Task prompt = Starting at the first line of the listing below, repeat each line exactly until you have repeated the one containing "The height and width of the screenshot is (812, 1464)."; skip the pictures.

Dataset =
####################

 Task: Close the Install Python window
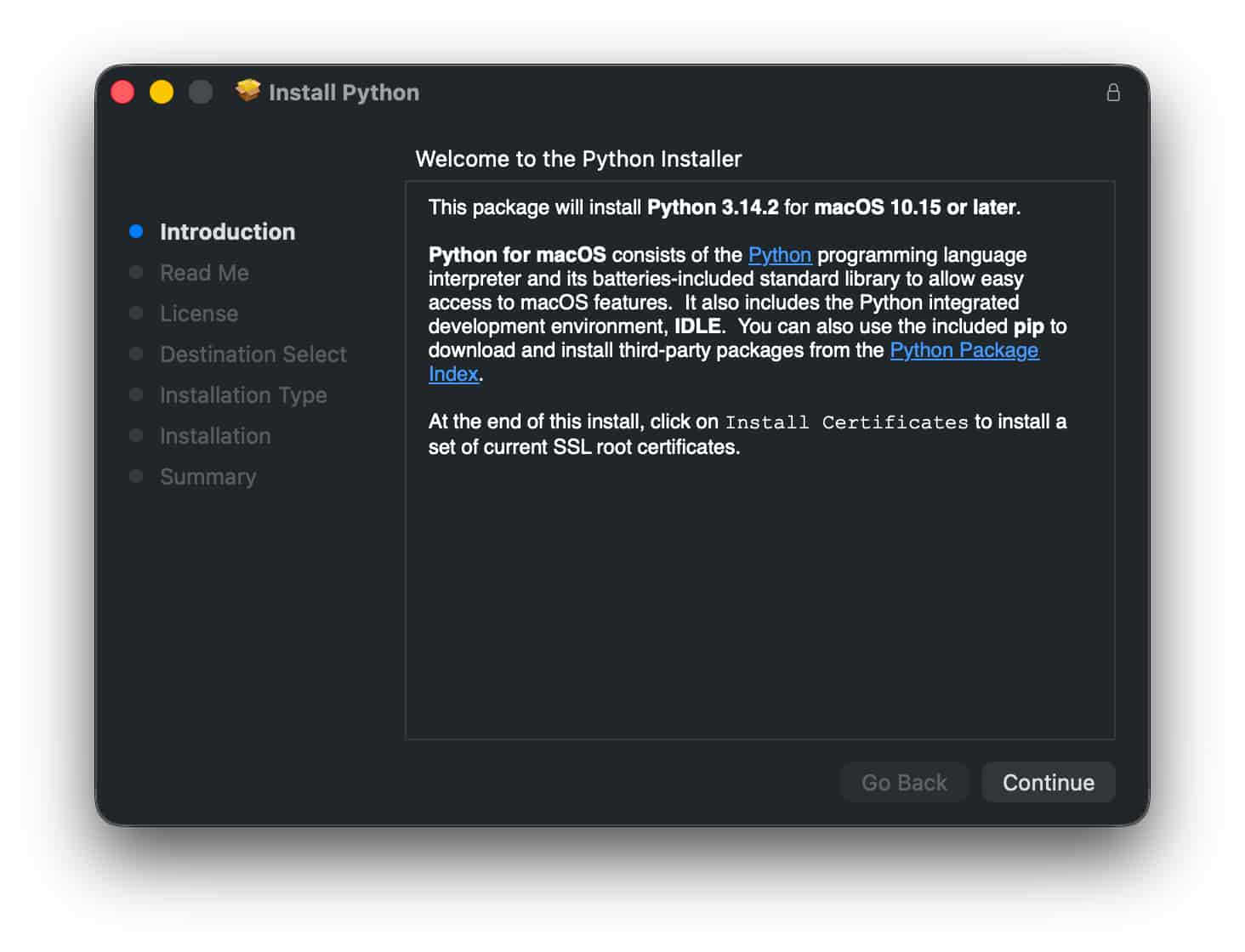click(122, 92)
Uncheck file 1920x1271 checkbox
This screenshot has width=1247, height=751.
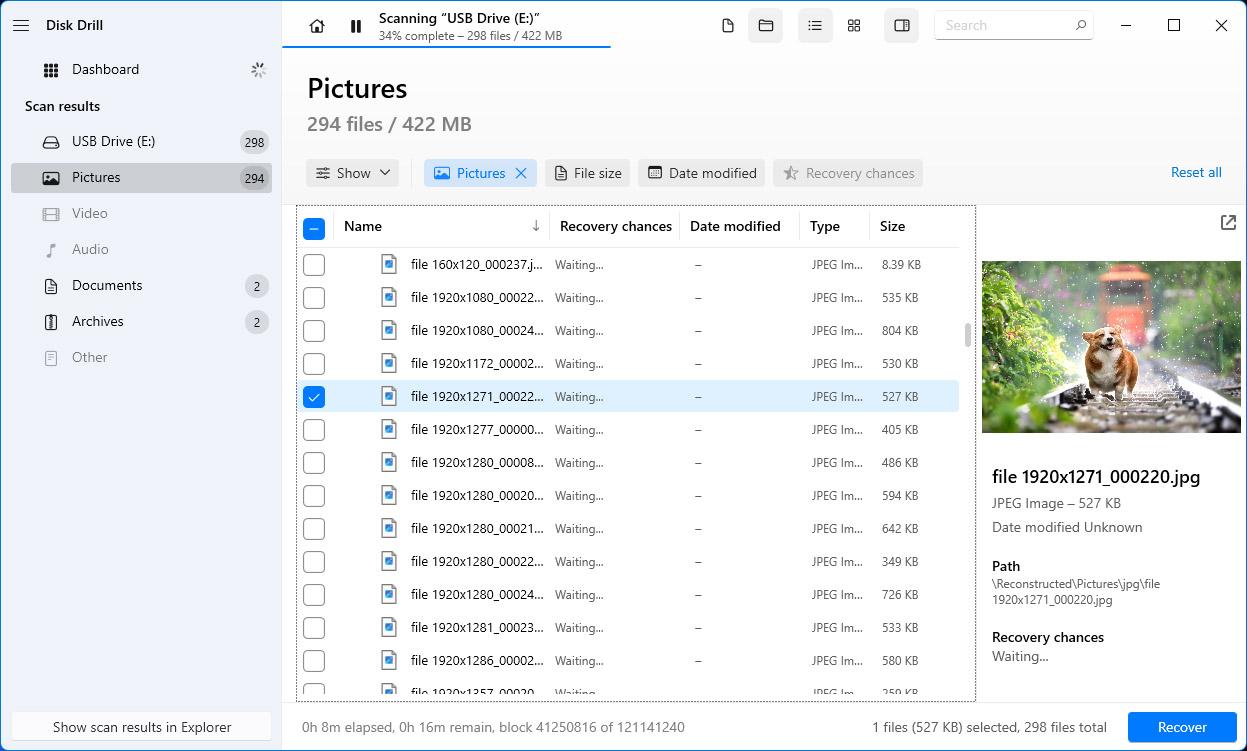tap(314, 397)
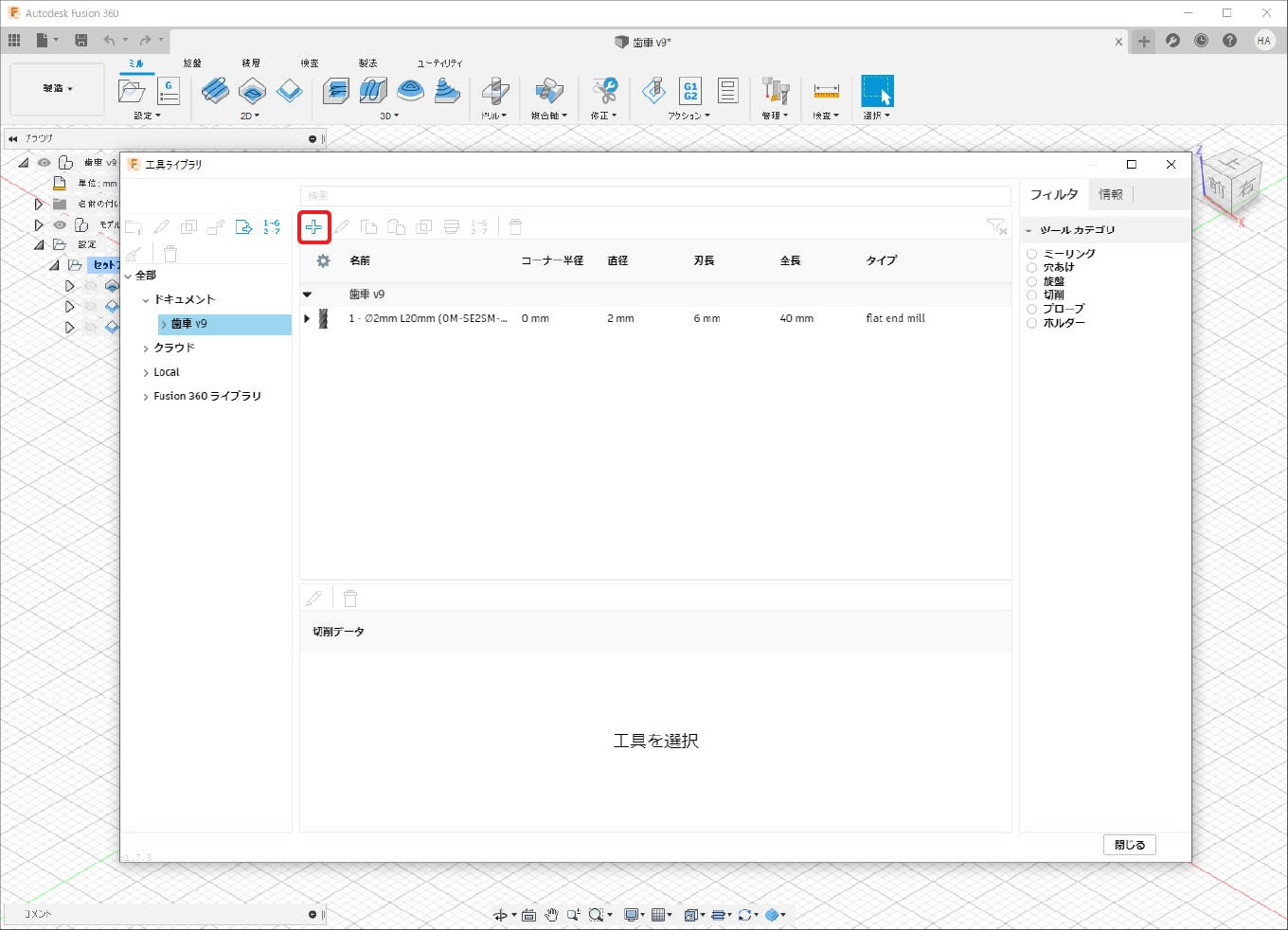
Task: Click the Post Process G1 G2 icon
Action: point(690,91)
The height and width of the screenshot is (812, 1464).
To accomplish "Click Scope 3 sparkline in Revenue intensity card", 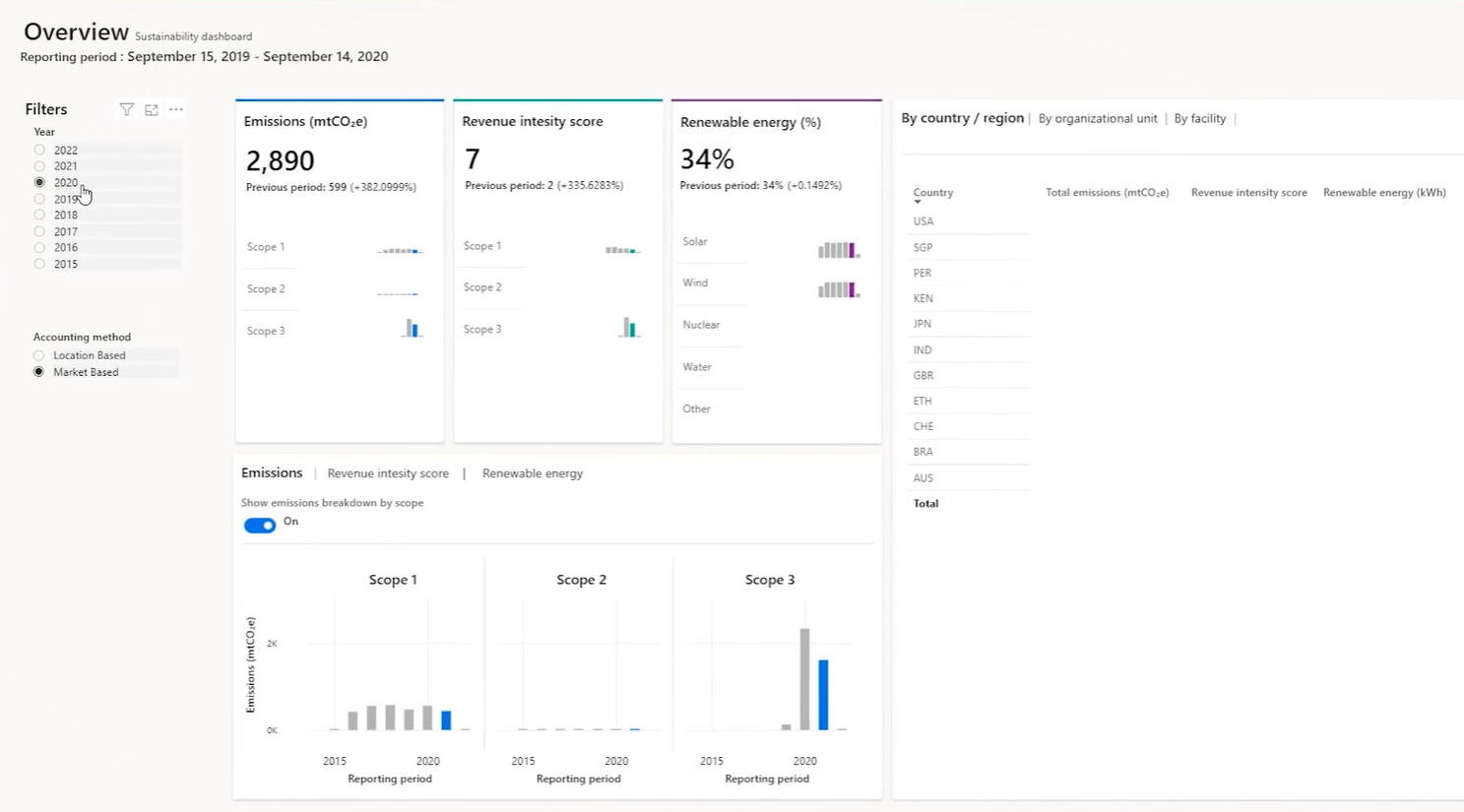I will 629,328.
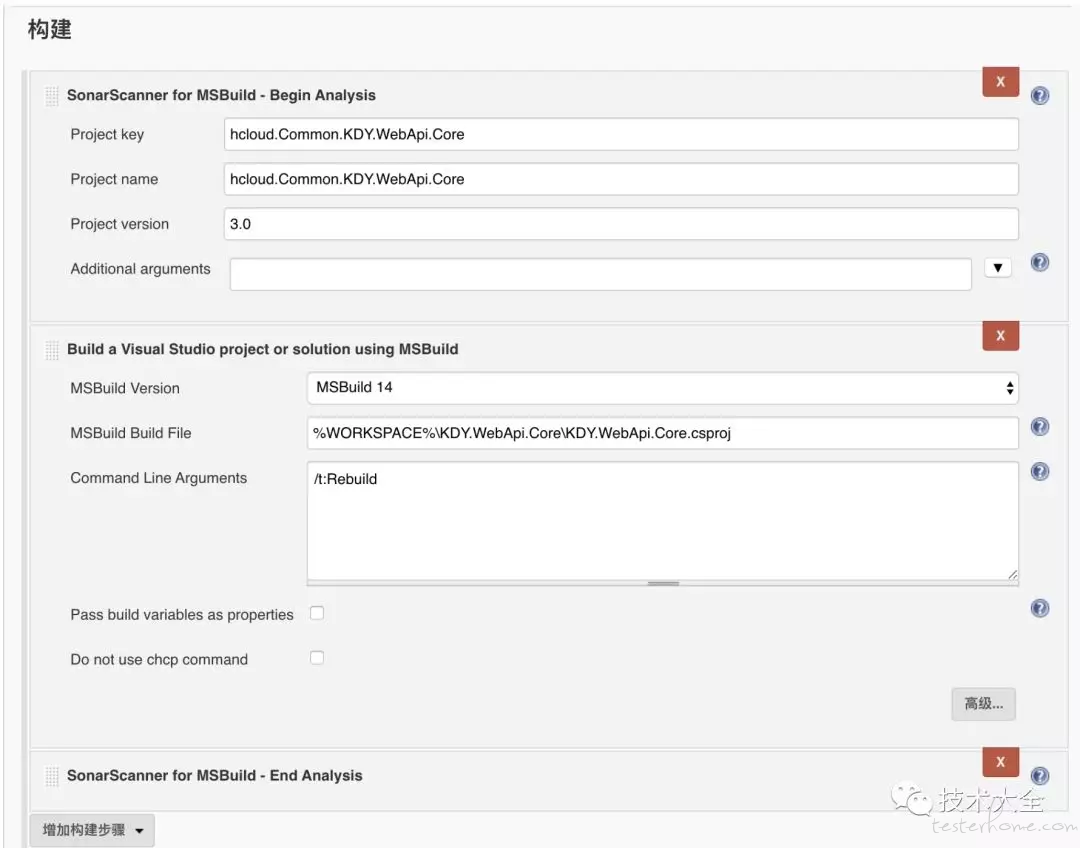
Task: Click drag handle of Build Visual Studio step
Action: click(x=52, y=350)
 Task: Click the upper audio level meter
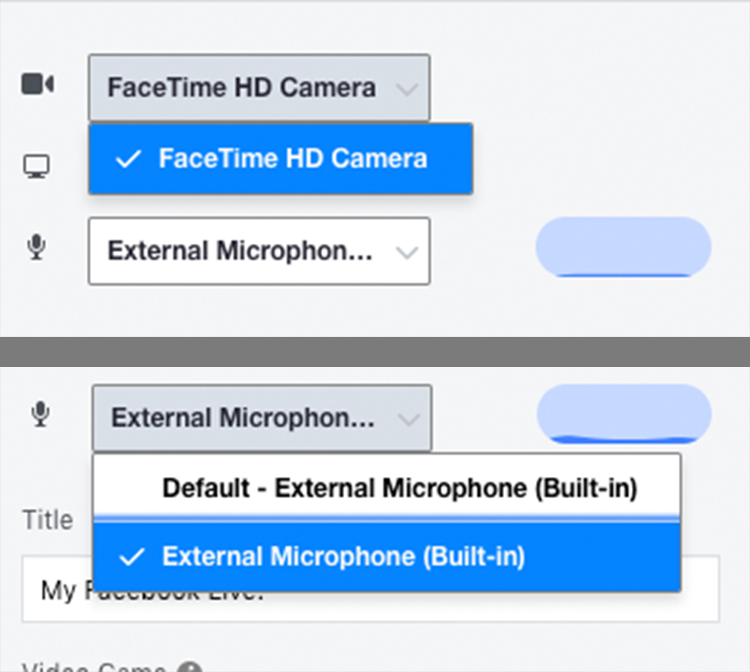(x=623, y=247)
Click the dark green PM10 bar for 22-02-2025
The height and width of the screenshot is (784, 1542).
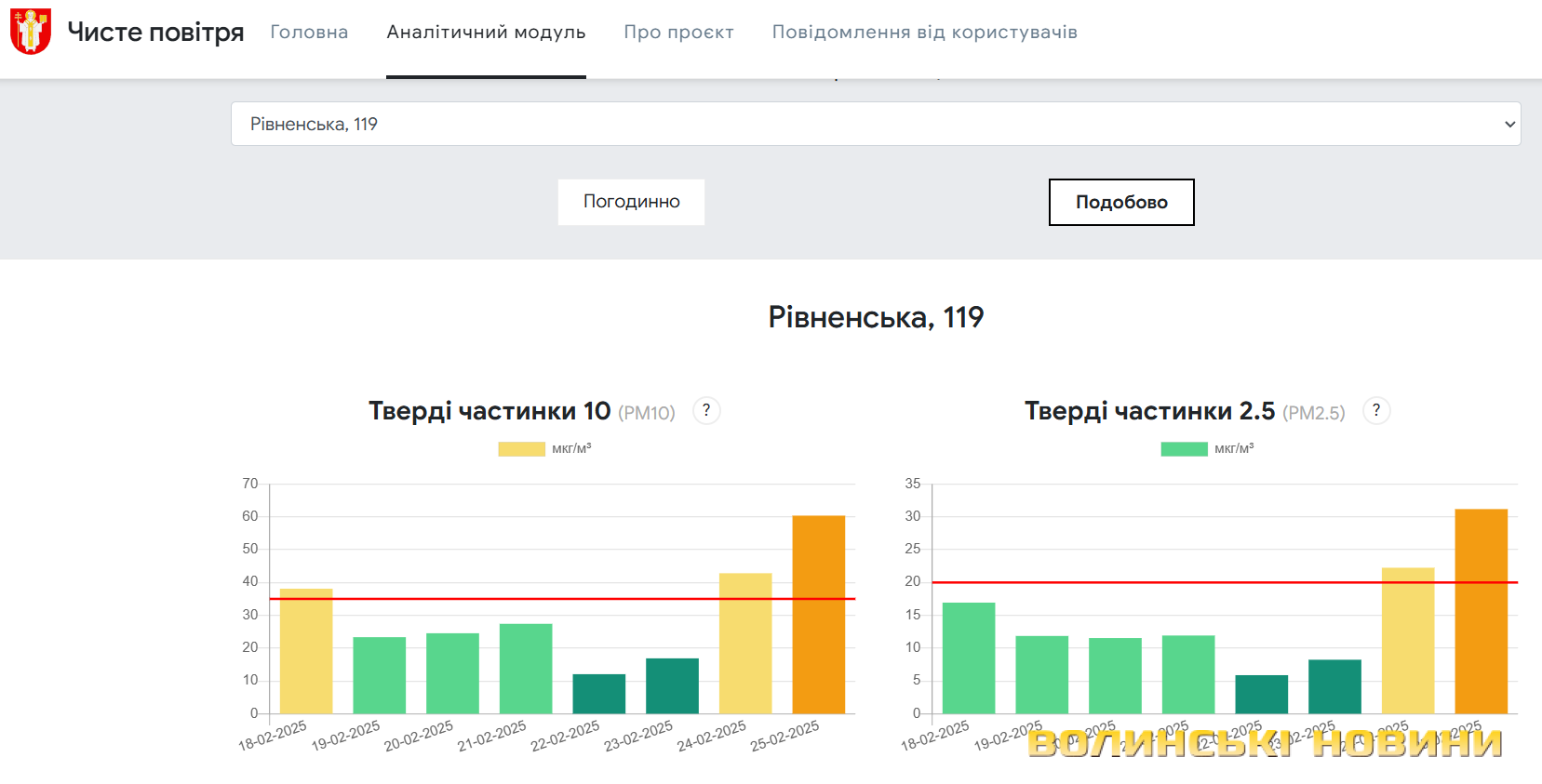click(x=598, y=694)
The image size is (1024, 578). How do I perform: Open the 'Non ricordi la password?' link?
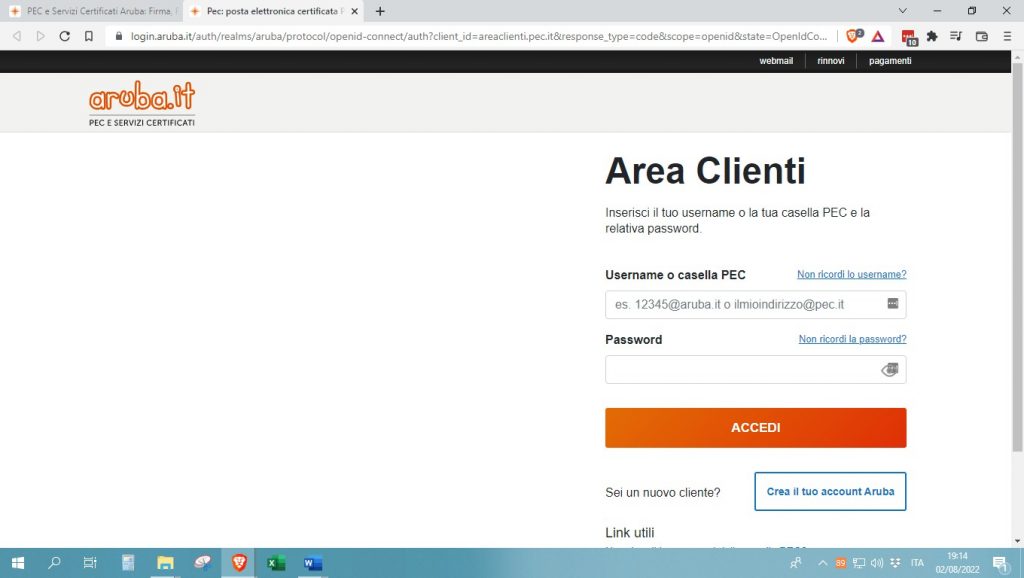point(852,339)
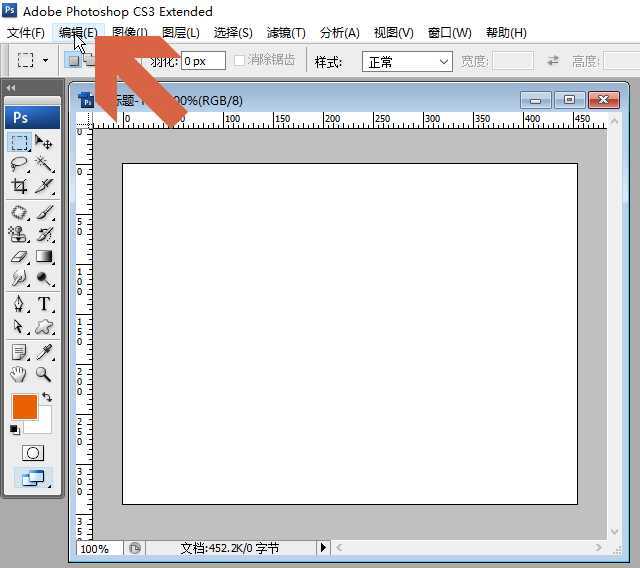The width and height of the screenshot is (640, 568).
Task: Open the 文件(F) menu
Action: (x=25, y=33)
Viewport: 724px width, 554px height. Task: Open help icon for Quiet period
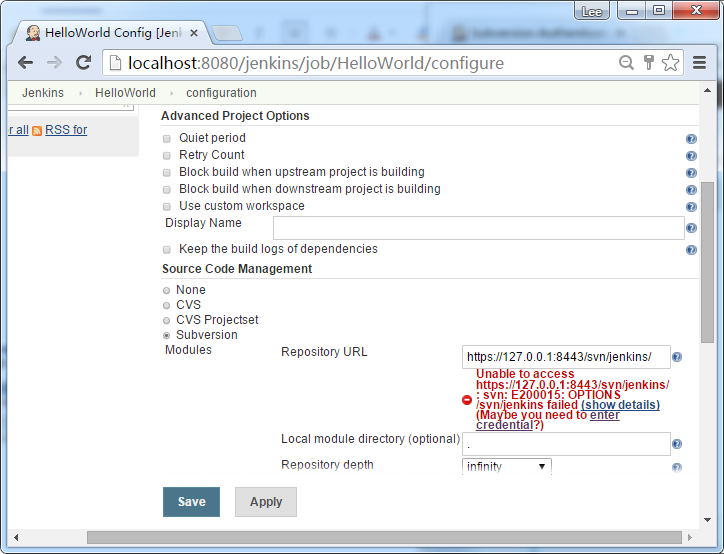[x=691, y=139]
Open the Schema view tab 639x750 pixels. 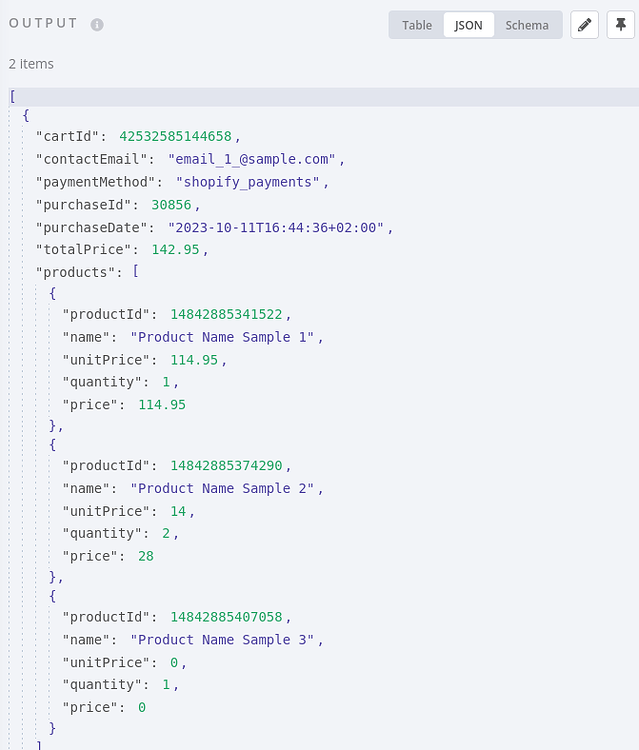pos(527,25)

####################

Exercise answer =
 Task: Close the Install Python window
click(122, 92)
Uncheck file 1920x1271 checkbox
This screenshot has width=1247, height=751.
tap(314, 397)
Task: Click the Post Process G1 G2 icon
Action: point(690,91)
The height and width of the screenshot is (812, 1464).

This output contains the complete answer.